I am not going to pretend this is abstract politics anymore. When Chris Hipkins looked iwi leaders in the eye and told us, in carefully polished language, to “lower your expectations”, he was speaking directly to me, my whānau, and my tīpuna. I heard it as a command from a man whose party has spent years draining Māori mana from inside its own caucus, then asking us to be grateful for the slow bleed, exactly as I documented in
“Kua Tae Te Wā: The Polite Execution of Peeni Henare and Labour’s Manufactured Māori Exit”.

I have already laid out how Labour perfected the art of the polite execution of Māori influence in that essay “Kua Tae Te Wā: The Polite Execution of Peeni Henare and Labour’s Manufactured Māori Exit”. That piece was not theory; it was a record of what it feels like watching a party weaponise courtesy and process to isolate and neutralise Māori voices who become “too much trouble” for the leadership. When Hipkins now sells incrementalism to iwi as “pragmatism”, I hear the same soft blade. I know that tone. I have traced its whakapapa.
So when I see Peeni Henare standing at Waitangi and announcing that he is stepping away from Parliament after twelve years in politics, I do not begrudge him a single moment of rest, especially as his exit has been covered by outlets like Te Ao News. I refuse, however, to see his departure as an isolated personal choice when the pattern is so obvious, a pattern I unpacked in “Why Peeni Henare walked away from Labour”. In that piece, I set out how Henare had been positioned: a loyal Māori workhorse asked to defend and front Labour’s contradictions on Te Tiriti, then expected to swallow public humiliation after losing Tāmaki Makaurau, while the party leadership moved on as if nothing deep had been lost.
Mainstream coverage recites lines about family, service and “time to move on”, with reports of his exit being framed as a normal cycle in politics as shown in coverage from NZ Herald. Those things are real, but I sit with a different mauri. I see a senior Māori MP whose name was once floated as a leadership contender now exiting at the exact moment Labour is openly signalling it will not fully reverse the current government’s anti‑Māori agenda. I see a man who knows what it costs to carry that contradiction in his own body deciding he will not do another round of it, echoed in my analysis in “Why Peeni Henare walked away from Labour”. When I map that onto Hipkins’ message to iwi, the picture is clear: the party expects Māori to stay inside a shrinking box of acceptable aspiration, and when we refuse, the polite exits begin.
Adrian Rurawhe’s departure fits the same script. An experienced Māori MP, former Speaker, respected across the House, announces after summer reflection that it is time to retire, time to focus on whānau and church, a framing reflected in coverage by RNZ and reaffirmed by Labour’s own statement on his retirement on Labour’s website. I take him at his word about his priorities. But I also refuse to pretend it is meaningless that another senior Māori figure is stepping away just as Labour’s leader is telling the country that Māori expectations must be managed down for the sake of “stability”. When I read that alongside my essay “How Labour and the Greens turned their backs on Māori”, where I documented the ways both parties have chosen Pākehā comfort over Māori justice, I feel the cumulative weight.

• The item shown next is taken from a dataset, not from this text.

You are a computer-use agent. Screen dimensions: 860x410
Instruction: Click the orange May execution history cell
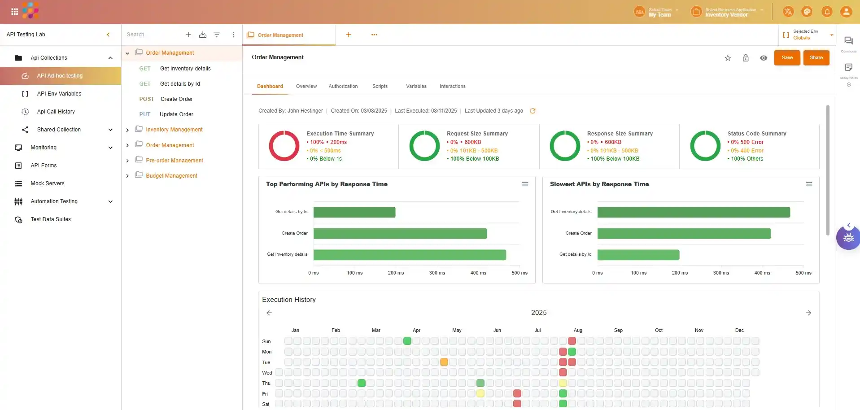pyautogui.click(x=444, y=362)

From my vantage point as The Māori Green Lantern, this is what Hipkins’ “lower your expectations” actually means:
- It means that when Māori MPs like Henare and Rurawhe decide they cannot, or will not, keep bending themselves around the party’s fear of Pākehā backlash, their exits are framed as tidy personal choices, not as alarms about a hostile culture, in sharp contrast to how their work is quietly minimised in official narratives like those from RNZ and Te Ao News.
- It means that the slow attrition of Māori leadership inside Labour is treated as natural turnover, while the real constant – a leadership unwilling to fully honour Te Tiriti when it might cost votes – goes unnamed, even as the government’s broader rollback of Māori‑focused protections and institutions has been extensively documented by outlets such as 1News.
- It means that Māori on the outside, like me, are told we are “too harsh” when we say the party has turned its back on us, even as the whakapapa of these departures keeps lengthening, exactly as I argued in “How Labour and the Greens turned their backs on Māori”.
In tikanga terms, this is a profound breach. I am watching a party that once spoke of partnership now stand in the pā of Waitangi and tell iwi to shrink our hopes because Pākehā feelings are fragile, even as Māori leaders like Tukoroirangi Morgan publicly call out government rollbacks on Māori rights at events like Koroneihana 2024, reported by 1News.
I am watching that same party wave off the departure of its senior Māori MPs with warm words, while doing nothing to confront why so many of us feel we cannot thrive under its current settings. As I wrote in “Kua Tae Te Wā: The Polite Execution of Peeni Henare and Labour’s Manufactured Māori Exit”, courtesies cannot cover that kind of mauri‑depletion; they only delay the reckoning.
Enter Darien Fenton
And then, into this landscape, steps Darien Fenton.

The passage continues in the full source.